(DATASET)

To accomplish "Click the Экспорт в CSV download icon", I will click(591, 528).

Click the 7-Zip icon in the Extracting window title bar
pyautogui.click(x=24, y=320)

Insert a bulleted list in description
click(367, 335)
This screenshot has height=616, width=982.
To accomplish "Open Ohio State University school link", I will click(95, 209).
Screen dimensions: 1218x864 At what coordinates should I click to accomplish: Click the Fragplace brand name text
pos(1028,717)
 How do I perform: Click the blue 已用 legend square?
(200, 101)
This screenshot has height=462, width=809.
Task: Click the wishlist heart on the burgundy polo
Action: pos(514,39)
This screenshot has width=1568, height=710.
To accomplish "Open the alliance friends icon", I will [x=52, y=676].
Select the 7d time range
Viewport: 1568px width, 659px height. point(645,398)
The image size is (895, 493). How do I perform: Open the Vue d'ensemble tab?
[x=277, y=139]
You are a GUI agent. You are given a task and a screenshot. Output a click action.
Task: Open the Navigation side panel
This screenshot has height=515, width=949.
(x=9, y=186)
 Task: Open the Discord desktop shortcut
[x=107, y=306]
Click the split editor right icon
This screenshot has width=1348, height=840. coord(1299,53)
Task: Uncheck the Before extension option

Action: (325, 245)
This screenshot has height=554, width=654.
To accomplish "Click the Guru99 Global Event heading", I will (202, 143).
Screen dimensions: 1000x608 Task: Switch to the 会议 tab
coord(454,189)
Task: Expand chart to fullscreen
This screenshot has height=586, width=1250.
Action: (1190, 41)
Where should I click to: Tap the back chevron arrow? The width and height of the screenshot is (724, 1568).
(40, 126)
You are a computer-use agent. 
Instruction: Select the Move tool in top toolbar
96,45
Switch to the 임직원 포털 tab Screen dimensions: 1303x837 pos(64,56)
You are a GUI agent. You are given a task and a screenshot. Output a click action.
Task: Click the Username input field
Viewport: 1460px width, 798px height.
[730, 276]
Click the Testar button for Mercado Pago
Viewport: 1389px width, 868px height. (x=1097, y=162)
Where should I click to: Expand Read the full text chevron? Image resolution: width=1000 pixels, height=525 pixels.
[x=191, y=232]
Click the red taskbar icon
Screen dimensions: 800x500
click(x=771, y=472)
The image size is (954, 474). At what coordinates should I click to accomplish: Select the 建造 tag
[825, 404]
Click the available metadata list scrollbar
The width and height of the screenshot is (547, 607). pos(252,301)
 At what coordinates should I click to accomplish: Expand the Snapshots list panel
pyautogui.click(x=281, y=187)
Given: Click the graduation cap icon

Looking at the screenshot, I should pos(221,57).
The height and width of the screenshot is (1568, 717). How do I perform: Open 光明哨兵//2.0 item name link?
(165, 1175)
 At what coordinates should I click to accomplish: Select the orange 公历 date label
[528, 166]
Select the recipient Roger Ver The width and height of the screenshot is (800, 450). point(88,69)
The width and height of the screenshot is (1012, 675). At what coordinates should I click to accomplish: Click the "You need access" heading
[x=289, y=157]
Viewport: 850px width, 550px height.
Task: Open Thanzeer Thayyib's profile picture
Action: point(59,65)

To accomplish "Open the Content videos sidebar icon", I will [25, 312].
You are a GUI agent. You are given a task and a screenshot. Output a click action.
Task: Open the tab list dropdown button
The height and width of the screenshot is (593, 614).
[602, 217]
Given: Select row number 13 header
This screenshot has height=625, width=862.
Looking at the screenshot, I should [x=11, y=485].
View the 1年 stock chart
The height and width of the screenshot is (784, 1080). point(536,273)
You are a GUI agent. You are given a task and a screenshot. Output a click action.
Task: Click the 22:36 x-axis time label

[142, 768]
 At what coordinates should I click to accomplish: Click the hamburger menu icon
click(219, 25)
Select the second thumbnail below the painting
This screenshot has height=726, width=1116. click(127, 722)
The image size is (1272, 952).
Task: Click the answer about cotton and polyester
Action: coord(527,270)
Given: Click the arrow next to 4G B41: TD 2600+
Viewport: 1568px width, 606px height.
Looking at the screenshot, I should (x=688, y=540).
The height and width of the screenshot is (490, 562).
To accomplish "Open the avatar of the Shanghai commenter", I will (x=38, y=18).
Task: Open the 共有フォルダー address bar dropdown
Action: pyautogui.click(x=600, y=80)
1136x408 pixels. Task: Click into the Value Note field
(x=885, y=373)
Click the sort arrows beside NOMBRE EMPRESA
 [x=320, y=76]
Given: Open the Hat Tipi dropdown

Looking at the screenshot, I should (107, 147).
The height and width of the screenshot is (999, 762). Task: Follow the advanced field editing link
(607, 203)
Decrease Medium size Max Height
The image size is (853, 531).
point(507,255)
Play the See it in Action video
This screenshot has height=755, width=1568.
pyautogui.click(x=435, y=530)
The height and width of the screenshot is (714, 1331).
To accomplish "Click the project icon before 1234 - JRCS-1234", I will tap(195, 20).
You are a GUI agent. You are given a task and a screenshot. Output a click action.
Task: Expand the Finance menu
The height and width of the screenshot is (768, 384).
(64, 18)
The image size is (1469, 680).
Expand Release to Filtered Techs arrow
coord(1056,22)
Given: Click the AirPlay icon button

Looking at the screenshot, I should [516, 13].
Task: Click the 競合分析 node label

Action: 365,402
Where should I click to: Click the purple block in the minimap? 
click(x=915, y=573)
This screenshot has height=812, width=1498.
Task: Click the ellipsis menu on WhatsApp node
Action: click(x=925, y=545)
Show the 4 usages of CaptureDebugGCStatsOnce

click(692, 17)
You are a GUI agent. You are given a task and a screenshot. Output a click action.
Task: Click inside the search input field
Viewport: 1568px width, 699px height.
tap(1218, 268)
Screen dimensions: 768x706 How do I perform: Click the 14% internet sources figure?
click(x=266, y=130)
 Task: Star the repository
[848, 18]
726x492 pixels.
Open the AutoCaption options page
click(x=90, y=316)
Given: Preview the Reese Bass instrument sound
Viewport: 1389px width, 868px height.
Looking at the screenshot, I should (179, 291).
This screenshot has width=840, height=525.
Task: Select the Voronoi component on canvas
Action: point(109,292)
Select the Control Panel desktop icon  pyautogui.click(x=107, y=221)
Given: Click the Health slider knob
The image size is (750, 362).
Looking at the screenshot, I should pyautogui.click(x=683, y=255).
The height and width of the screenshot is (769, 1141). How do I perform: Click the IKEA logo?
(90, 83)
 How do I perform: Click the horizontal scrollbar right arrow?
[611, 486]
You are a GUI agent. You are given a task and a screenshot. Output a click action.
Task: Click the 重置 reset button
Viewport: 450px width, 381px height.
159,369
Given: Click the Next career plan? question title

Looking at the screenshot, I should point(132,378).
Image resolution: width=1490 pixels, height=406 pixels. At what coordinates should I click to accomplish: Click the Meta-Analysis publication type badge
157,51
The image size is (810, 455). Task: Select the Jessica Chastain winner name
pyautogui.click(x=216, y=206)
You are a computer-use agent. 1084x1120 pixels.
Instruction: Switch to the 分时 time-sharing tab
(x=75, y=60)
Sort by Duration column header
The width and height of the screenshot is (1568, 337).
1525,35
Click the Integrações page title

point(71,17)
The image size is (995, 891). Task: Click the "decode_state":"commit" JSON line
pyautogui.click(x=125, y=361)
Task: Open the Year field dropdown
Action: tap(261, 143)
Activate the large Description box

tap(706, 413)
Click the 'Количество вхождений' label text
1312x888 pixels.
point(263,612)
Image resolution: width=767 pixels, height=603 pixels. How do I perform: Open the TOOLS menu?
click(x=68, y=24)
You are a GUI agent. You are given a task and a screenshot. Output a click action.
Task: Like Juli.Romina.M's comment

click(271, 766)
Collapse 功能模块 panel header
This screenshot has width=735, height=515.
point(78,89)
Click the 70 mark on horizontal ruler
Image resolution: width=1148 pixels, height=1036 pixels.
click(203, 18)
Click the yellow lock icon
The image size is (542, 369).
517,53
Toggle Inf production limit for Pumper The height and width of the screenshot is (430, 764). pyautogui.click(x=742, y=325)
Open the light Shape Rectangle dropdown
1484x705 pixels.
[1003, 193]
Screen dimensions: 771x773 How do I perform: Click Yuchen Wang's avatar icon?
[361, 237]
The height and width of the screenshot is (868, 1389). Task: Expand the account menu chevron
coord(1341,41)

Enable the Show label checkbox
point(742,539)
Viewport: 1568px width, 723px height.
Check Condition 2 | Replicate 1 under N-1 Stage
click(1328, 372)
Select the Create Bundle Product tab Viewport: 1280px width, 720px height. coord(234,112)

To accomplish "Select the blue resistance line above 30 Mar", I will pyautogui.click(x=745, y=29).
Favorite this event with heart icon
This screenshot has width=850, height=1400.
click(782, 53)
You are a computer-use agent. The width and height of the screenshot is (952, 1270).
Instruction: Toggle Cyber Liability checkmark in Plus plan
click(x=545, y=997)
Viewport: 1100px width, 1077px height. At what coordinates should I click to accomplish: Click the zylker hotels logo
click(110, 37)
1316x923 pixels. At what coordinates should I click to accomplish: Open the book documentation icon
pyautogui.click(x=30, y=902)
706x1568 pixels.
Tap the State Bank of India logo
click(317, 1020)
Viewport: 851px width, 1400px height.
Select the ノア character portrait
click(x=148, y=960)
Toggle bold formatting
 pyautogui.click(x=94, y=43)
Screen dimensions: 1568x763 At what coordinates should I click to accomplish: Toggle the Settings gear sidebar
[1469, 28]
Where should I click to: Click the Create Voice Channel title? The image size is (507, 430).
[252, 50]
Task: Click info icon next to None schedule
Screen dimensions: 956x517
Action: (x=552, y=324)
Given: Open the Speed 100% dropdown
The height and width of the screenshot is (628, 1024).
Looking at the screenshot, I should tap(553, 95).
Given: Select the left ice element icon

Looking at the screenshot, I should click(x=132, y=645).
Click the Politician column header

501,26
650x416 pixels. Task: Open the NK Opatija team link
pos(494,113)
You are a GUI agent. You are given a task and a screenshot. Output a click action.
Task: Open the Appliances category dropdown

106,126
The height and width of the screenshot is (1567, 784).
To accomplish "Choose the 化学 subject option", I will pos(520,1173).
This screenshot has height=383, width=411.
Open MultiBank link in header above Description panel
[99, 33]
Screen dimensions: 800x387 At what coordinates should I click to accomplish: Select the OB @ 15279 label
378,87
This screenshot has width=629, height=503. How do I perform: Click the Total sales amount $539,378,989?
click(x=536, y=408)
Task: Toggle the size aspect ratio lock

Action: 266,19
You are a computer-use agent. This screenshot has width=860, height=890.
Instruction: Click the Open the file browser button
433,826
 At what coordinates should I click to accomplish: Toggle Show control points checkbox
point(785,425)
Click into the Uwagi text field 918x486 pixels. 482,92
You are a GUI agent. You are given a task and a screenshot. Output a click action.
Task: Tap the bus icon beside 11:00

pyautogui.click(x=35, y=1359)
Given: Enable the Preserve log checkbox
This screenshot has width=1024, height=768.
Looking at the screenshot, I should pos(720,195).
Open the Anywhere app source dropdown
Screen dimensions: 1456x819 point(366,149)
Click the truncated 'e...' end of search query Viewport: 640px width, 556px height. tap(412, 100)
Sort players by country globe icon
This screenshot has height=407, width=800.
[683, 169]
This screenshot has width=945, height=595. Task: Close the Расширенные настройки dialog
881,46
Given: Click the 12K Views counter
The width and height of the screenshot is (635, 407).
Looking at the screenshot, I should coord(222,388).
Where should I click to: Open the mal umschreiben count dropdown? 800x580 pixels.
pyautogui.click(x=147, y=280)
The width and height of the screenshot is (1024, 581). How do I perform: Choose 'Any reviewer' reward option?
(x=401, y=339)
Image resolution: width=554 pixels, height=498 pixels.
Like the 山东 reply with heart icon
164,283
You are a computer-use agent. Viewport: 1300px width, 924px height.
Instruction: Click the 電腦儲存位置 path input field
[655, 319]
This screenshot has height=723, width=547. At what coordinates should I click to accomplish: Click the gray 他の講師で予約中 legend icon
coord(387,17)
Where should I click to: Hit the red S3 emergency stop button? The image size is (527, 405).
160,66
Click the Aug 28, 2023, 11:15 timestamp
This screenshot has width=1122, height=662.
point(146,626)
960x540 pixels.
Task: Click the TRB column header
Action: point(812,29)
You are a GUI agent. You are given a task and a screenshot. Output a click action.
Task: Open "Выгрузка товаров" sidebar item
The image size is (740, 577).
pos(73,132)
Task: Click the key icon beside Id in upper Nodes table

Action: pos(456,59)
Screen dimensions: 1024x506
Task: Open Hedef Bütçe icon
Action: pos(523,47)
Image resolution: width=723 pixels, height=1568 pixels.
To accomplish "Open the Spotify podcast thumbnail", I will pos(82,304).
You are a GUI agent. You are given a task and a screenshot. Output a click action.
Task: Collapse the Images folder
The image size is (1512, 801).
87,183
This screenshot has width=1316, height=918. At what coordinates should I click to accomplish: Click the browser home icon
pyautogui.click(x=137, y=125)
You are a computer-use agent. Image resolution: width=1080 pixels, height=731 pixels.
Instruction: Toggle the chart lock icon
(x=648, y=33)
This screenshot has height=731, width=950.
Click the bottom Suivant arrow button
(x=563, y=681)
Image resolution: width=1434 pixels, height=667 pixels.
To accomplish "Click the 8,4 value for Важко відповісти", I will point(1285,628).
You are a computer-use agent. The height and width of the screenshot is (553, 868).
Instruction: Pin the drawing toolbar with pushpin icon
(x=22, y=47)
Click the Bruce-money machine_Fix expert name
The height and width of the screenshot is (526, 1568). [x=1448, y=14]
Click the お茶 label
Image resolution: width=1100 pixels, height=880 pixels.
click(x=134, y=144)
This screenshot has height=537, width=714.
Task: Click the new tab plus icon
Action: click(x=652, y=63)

(End DATASET)

[DESCRIPTION OF THE TASK] Find every line above that includes the word "search" and report only how many there are.

[SOLVED PROBLEM] 2